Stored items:

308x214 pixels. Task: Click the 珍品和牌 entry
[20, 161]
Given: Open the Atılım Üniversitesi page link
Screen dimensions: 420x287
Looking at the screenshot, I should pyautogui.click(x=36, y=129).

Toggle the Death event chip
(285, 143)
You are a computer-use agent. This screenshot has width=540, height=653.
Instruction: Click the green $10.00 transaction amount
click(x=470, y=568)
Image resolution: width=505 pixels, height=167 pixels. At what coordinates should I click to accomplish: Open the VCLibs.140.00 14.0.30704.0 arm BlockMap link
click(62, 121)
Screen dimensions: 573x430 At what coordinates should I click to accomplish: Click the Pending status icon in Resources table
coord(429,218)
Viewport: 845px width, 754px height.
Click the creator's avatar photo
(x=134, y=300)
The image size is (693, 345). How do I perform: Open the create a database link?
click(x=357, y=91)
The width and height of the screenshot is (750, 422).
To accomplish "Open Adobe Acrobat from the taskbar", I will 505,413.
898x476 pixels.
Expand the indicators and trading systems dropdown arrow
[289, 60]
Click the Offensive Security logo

▶ TASK PROMPT
Each record above is to be restated word for word.

▶ TASK OUTPUT
308x214 pixels. Task: Click the 珍品和牌 entry
[20, 161]
Given: Open the Atılım Üniversitesi page link
Screen dimensions: 420x287
Looking at the screenshot, I should pyautogui.click(x=36, y=129).

Toggle the Death event chip
(285, 143)
You are a computer-use agent. This screenshot has width=540, height=653.
Instruction: Click the green $10.00 transaction amount
click(x=470, y=568)
Image resolution: width=505 pixels, height=167 pixels. At what coordinates should I click to accomplish: Open the VCLibs.140.00 14.0.30704.0 arm BlockMap link
click(62, 121)
Screen dimensions: 573x430 At what coordinates should I click to accomplish: Click the Pending status icon in Resources table
coord(429,218)
Viewport: 845px width, 754px height.
Click the creator's avatar photo
(x=134, y=300)
The image size is (693, 345). How do I perform: Open the create a database link?
click(x=357, y=91)
The width and height of the screenshot is (750, 422).
To accomplish "Open Adobe Acrobat from the taskbar", I will 505,413.
898x476 pixels.
Expand the indicators and trading systems dropdown arrow
[289, 60]
Click the Offensive Security logo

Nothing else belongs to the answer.